The two articles presented above suggest an alternative explanation for these benefitscherry picking. The best patients are selected for HDCT and compared to a less favorable group of patients who received conventional therapy. It is not hard to figure out how this comparison will turn out. John Crowley, the director of the Southwest Oncology Group (SWOG) statistical center, illustrated the fallacy of this type of analysis in a presentation at a SWOG meeting a few years ago. He looked at the results of phase II studies of HDCT for multiple myeloma and showed the significant improvement in response rates and disease-free and overall survival seen with HDCT compared to the results obtained with conventional therapy over the previous two decades. However, when he performed a reassessment of the historical data after serially eliminating patients (one prognostic factor at a time) from the historical controls who would not be eligible for HDCT because of age, performance status, renal function, bone marrow compromise etc., he noted that there no longer was a significant benefit for the HDCT.

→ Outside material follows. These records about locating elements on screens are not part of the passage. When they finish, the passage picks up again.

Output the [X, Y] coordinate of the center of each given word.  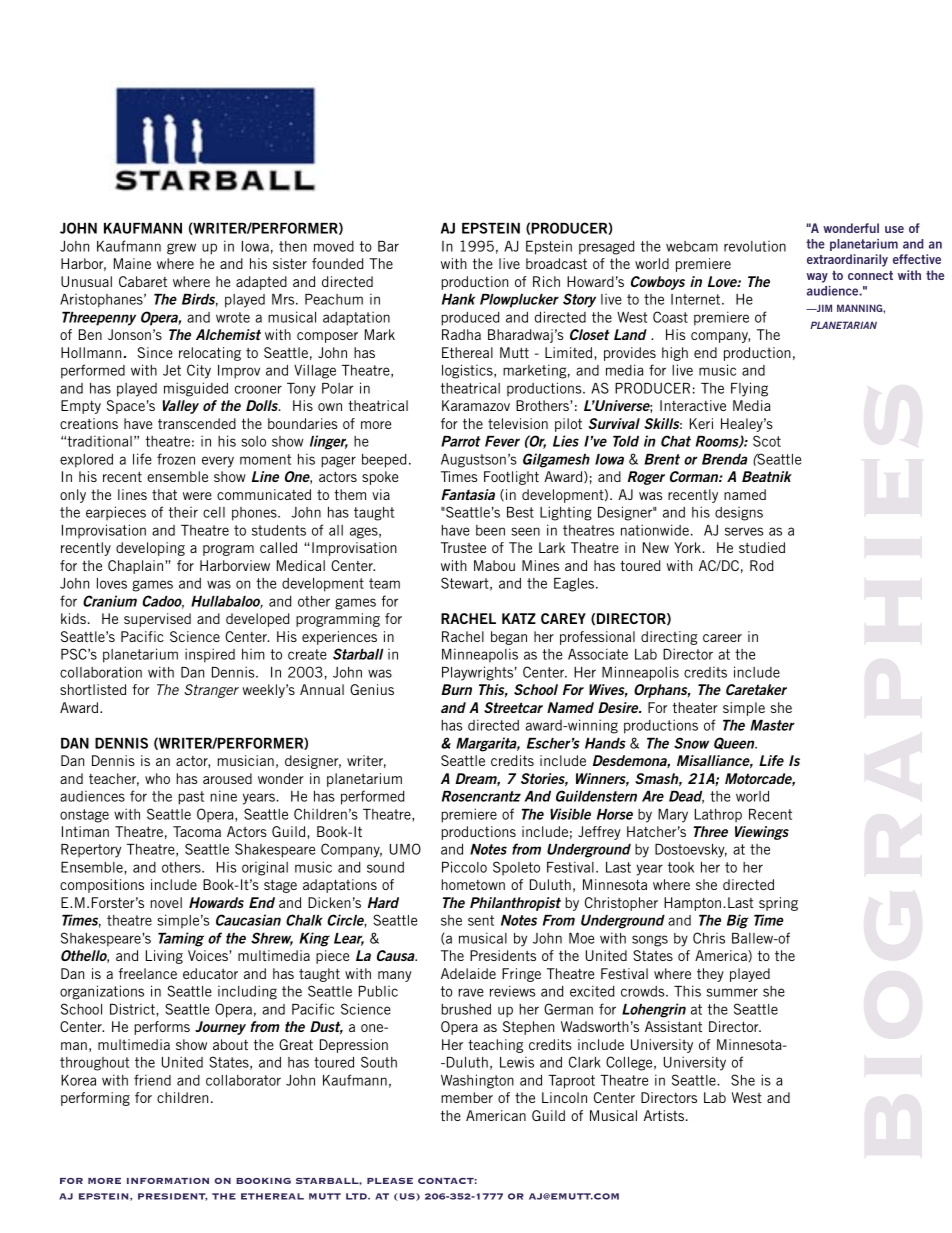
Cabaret [143, 281]
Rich [546, 281]
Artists [664, 1115]
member [467, 1097]
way [817, 278]
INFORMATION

Some new treatments are so superior to the older standard treatment (combination chemotherapy vs single agent chemotherapy for Hodgkin’s disease comes to mind) that randomized trials are not necessary. Unfortunately, it is not entirely clear that HDCT for breast cancer is one of these treatments. At the crux of the matter is whether anyone with metastatic breast cancer is actually cured by HDCT. If so, then it becomes extremely difficult to deny patients even a small chance at cure when all other treatment approaches are clearly palliative. Despite the expense to society from using a costly treatment approach in 100 women to cure 10 or fewer, we feel compelled to use a potentially curative therapy. We certainly need additional information. We should all be a bit embarrassed by the lack of a definitive answer so many years after the pilot testing of this intervention and for our lack of support for the ongoing trials that might provide that answer.
1. Hryniuk W, Bush H. J Clin Oncol 1984;2:1281-1288.
2. Bezwoda WR, et al. J Clin Oncol 1995;13: 2483-2489.
3. Peters WP, et al. J Clin Oncol 1993;11:1132-1143.